Renowned vocalist John Minnock is thrilled to celebrate the forthcoming release of his new album “Right Around the Corner” at Don’t Tell Mama on Saturday, October 6th at 8:30 PM! For this exciting pre-release show, John will be joined once again by the great Deborah Lippmann, whose last performance at Don’t Tell Mama brought the audience to their feet.


“Right Around the Corner” is John’s second release as a leader. His first album, “Every Day Blues”, introduced John’s signature wit and candor as he explored the American songbook from the perspective as an openly gay man. His long-running show of the same name, presented through the years at the Metropolitan Room, the Triad Theater and, most recently, Don’t Tell Mama, has been an audience favorite, attracting a diverse cast of attendees from inquisitive cabaret fans to serious jazz listeners.


On “Right Around The Corner”, John has upped the ante with impressive new music, including three original compositions plus inventive new renditions of cabaret and jazz classics. Supported by a stellar rhythm section and a special Grammy-nominated guest, John’s new “gay-ahead jazz album” is a groundbreaker as it explores LGBTQ subject-matter in a jazz setting. This special pre-release show at Don’t Tell Mama will give listeners an early peak into John’s new material before it is officially released in November.

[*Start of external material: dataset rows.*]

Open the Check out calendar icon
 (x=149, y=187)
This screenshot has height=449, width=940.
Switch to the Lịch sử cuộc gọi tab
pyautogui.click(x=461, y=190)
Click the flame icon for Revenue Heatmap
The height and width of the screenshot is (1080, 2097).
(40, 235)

Returning for a second time, vocalist Deborah Lippmann will be joining Minnock as a special guest vocalist. While Deborah is known as one of the worlds’ premiere celebrity manicurists, music was, and remains, her first love. A seasoned jazz singer, Deborah has released two albums, “Nightingale” and “Vinyl”, both available on iTunes. She is excited to be Don’t Tell Mama alongside John. More information about Deborah can be found on her website (


Tickets: $20.00 cover charge and a 2 drink minimum per person. Don’t Tell Mama is located at 343 W 46th St, New York at 8:30pm (doors 8:00pm).

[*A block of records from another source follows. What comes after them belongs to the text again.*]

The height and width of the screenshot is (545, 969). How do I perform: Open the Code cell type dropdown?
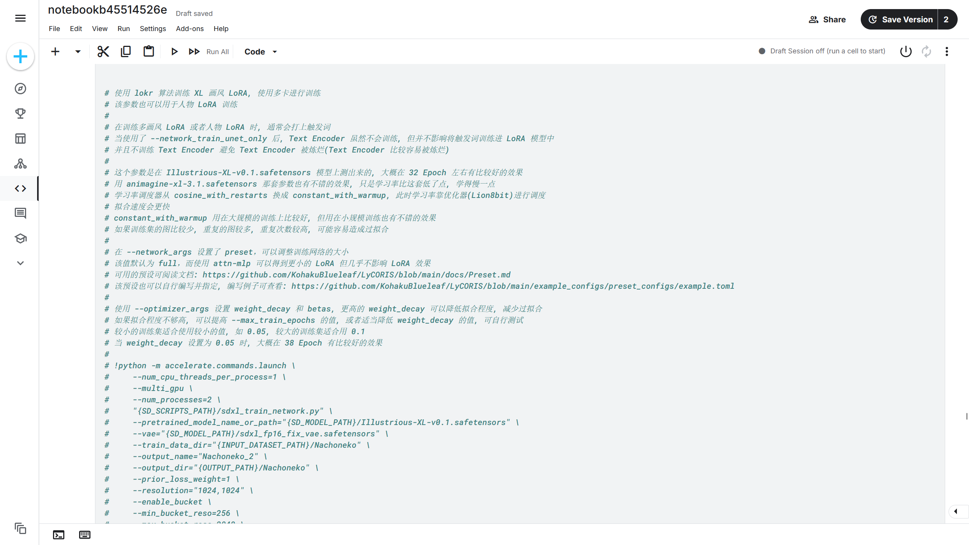tap(260, 51)
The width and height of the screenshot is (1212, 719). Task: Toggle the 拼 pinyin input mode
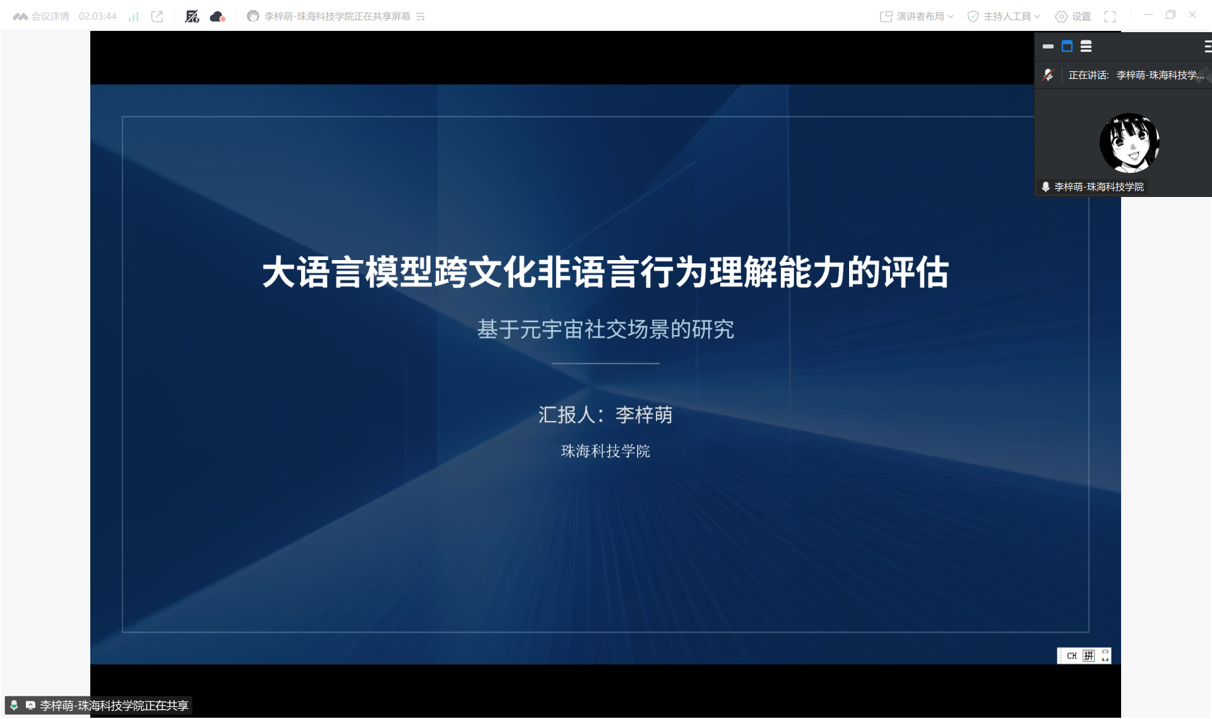[1088, 656]
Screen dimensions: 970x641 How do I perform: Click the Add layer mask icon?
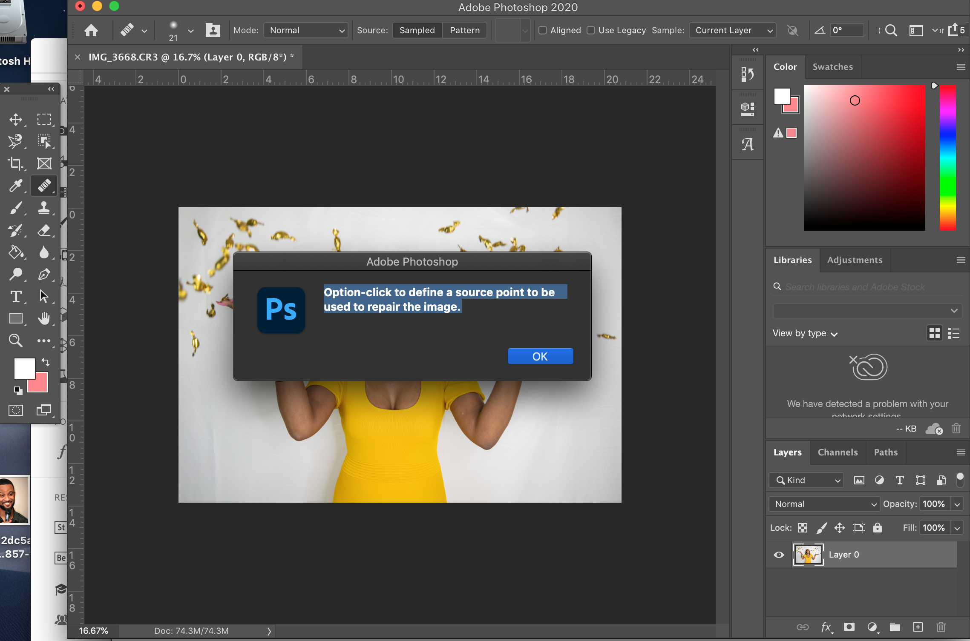point(849,627)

John Minnock, through his stellar, energetic performances, has developed himself into an audience favorite who is rapidly building a large New York following. He combines great originality, musicality and showmanship with clever wit and irreverent comedy to present a high-energy and entertaining evening of jazz, blues, funk and R&B. For John, music is a language and, perhaps because of the discrimination and oppression that communities of jazz and blues have also experienced throughout time, he feels that “jazz and blues is the language through which he feels most comfortable”.

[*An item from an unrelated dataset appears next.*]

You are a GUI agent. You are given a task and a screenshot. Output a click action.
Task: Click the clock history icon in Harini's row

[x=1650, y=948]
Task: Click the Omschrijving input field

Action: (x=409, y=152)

Minnock’s core concept for his performances and overall aesthetic as a vocalist, immediately blossomed when he saw Ruth Brown’s live show, which incorporated energy, enthusiasm, and her personal life experiences. Around the same time, Minnock and his friend, Erick Holmberg (who John consults with for many of his musical endeavors) were examining jazz music. Erick drew attention to Duke Ellington’s ‘Don’t Get Around Much Anymore’, which starts with the lyric ‘Missed the Saturday Dance’, and suggested that it would have to apply to a community where there is an expectation of showing up in the same place, at the same time, every Saturday – so it’s either a small town, or if in an urban environment, a sub-culture – such as the African American community or the gay community. The seed was thus planted and it began to grow.

The New York native explains that jazz and blues were, essentially borne of the life experiences of an oppressed and discriminated against group – African Americans. The sound developed in and around New Orleans. Various cultures (beyond African Americans) have contributed their own experience and styles to the art form – and for John as an openly gay man, this same thing occurred in an evolutionary manner.

“I personally understand oppression and have experienced discrimination. I believe this is an underlying reason I gravitate toward the music.”

One aspect that carries particular importance for John during his performances is authenticity. He ensures that he never disrespects the material, or intrudes in an area that isn’t appropriate for his background.

“It’s a new lens through which to look at the genre. And staying faithful to my background, not intruding on a life and experience that isn’t mine, is key to continuing this.”